Mendengar penjelasan Hadi, seluruh wali murid sepakat tidak akan membayar pungutan yang dikelola komite selama masih ada unsur pemaksaan dan tidak transparan.
Menurut Hadi, kalau komite ada rencana membangun, harusnya menyertakan proposal atau rencana anggaran belanja (RAB).
Hadi yang didukung wali murid menegaskan, sikap mereka ini berdasarkan UU No. 20 Tahun 2003 tentang Sistem Pendidikan Nasional Pasal 56 ayat (4) dan Permendiknas No. 75 Tahun 2008.
Di situ disebutkan, fungsi komite sekolah adalah memberikan pertimbangan, dukungan, dan pengawasan, bukan menarik uang dengan nominal yang dipaksakan.
“Yang paling menyedihkan adalah, pola psikologis yang digunakan diam saja demi anak. Ini adalah pemerasan terselubung. Anak-anak kita bukan sandera, untuk memaksa orang tua membayar apa pun,” tutur Hadi.
“Sekolah adalah tempat mendidik karakter, bukan tempat menakut-nakuti wali murid,” tambahnya.
Oleh karena itu, wali murid berencana melaporkan kasus ini ke Dinas Pendidikan Kabupaten Jombang, Kementerian Pendidikan, dan Komisi X DPR RI.
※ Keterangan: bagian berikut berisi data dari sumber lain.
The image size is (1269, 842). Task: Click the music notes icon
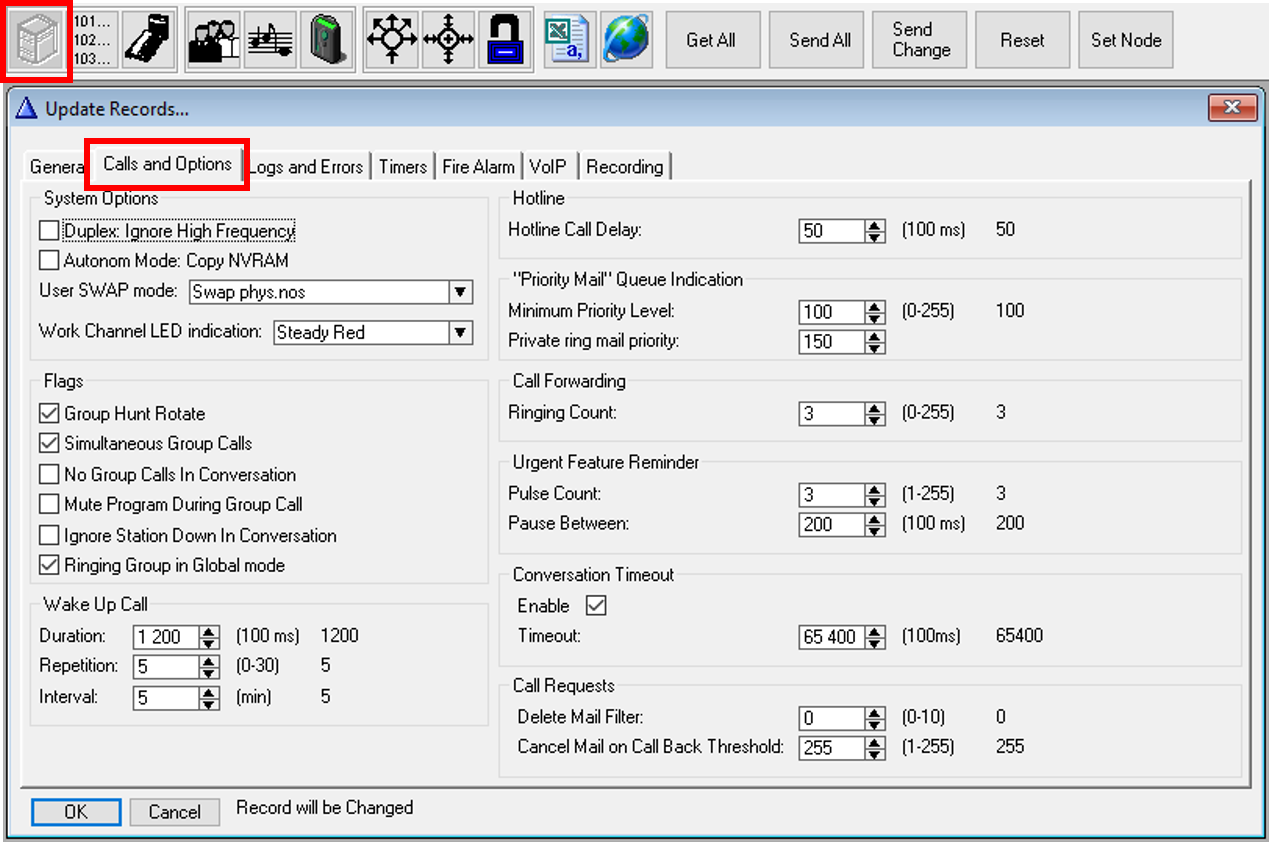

“Kami tidak anti berpartisipasi, kami siap membantu sekolah. Tapi caranya harus benar, transparan, dan tidak membebani. Kalau syarat itu tidak dipenuhi, maka kami tegaskan: tidak ada satu rupiah pun yang akan kami bayarkan ” tutupnya.
Tinggalkan Balasan
Anda harus masuk untuk berkomentar.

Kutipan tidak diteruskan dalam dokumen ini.